The struggle is real for the sandwich generation. This group includes people in their 30s, 40s and 50s who are caring for both children and aging parents. About 47% of adults help provide care for a parent who is 65 years or older while also raising children. In addition to providing more traditional care, one in seven of these adults also provides financial assistance for a parent and child.
The sandwich generation faces many challenges that can lead to burnout and health issues, including stress, fatigue, depression, anxiety and substance abuse. Fortunately, there are steps you can take to help ease the burden and feel less stressed while providing care for others.
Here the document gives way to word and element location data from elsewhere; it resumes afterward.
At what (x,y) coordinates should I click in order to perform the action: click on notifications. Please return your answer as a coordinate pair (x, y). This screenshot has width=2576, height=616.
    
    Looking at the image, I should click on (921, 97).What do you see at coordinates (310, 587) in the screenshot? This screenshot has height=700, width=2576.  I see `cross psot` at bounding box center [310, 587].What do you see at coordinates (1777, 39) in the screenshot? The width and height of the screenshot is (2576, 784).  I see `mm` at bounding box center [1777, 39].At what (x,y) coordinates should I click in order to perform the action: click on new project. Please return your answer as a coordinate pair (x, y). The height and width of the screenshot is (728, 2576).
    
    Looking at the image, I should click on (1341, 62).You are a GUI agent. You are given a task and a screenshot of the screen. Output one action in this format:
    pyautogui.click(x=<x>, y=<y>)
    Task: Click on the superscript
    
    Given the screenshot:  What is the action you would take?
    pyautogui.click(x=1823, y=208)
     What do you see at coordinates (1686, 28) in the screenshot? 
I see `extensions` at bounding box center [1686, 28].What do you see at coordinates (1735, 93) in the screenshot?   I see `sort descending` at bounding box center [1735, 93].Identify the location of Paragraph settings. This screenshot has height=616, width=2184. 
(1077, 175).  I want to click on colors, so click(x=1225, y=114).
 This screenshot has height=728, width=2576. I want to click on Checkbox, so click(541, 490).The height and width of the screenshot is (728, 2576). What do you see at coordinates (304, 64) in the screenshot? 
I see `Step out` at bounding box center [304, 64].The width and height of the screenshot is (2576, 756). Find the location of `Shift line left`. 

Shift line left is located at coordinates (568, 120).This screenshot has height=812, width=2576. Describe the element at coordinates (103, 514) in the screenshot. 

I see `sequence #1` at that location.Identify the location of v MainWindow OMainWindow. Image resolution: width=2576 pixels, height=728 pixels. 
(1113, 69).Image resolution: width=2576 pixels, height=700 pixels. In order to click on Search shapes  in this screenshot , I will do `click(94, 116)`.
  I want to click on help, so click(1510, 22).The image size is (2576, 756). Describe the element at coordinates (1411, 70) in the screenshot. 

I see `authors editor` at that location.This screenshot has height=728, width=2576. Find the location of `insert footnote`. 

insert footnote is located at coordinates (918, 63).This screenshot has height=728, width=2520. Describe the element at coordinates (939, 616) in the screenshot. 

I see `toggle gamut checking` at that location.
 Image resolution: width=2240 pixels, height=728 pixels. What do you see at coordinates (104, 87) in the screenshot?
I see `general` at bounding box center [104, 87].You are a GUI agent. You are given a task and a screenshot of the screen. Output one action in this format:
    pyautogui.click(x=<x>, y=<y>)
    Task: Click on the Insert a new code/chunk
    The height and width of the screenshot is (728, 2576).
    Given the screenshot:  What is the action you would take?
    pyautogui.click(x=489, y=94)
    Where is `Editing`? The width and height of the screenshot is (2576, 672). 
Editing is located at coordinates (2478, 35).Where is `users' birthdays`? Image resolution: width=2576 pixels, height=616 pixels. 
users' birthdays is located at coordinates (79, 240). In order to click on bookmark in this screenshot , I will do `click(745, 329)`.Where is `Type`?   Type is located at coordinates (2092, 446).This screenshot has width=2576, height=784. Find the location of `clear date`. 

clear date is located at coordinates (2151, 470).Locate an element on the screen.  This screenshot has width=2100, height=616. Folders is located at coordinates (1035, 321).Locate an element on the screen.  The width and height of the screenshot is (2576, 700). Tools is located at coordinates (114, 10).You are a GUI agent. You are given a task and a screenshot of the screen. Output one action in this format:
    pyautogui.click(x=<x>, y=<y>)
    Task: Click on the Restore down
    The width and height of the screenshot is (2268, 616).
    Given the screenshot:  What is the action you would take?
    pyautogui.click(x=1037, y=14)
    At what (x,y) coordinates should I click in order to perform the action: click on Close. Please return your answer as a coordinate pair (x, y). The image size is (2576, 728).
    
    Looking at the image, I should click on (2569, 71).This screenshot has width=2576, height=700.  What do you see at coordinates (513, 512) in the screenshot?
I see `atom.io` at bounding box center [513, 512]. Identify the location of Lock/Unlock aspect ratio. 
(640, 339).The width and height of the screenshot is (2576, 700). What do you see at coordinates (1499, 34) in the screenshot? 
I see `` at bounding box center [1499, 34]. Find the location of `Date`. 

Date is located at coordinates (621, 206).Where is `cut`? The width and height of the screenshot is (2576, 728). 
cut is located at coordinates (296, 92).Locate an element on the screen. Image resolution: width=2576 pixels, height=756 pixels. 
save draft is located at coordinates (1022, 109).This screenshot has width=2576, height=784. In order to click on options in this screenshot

Getting ahead of the game can do wonders for keeping stress in check. While your parents are still independent, take the time to chat with them about their finances and what type of care they may need in the years to come. With your kids, it’s smart to talk about how much financial support you’ll be able to provide once they graduate from high school. Having these discussions earlier can help relieve some of the pressure later.
Build a support system
If you have siblings, they can – and should – play a role in caring for your parents. You can also lean on your partner to help manage the responsibility of caring for your children. The more people who pitch in, the less of a burden it will be on any one person.
If it fits into your budget, hiring people to help with even small aspects of your day-to-day tasks can help lessen your load. Depending on your needs, you might consider hiring someone to provide in-home care for your parent or enroll him or her in an adult care program. Another way to seek help may include hiring a housekeeper to keep your home clean. It’s one less thing for you to worry about.
Talk to your employer
Avoid hiding your situation from your employer. It’s better to be proactive and work together to find ways to can manage your job and caregiving tasks. Helping your employer understand your situation is key to gaining more flexibility that can help you avoid stressful situations down the road.
Remember – there’s no such thing as perfection in caregiving. Instead of trying to do it all, put your focus on the most important things you need to do each day. Toss the long to-do list and instead put your energy toward the two to three most urgent priorities. What you don’t get done today, you can tackle tomorrow.
Make time for yourself
There’s a saying I like to tell my patients: there are two parts to caregiving – one is caring for your loved one and the other is caring for yourself. If you don’t take care of yourself, the person you care for will also end up suffering. Make sure you set aside time to get enough sleep, eat a healthy diet, get regular physical exercise and socialize with family and friends. Taking care of yourself helps you take better care of others.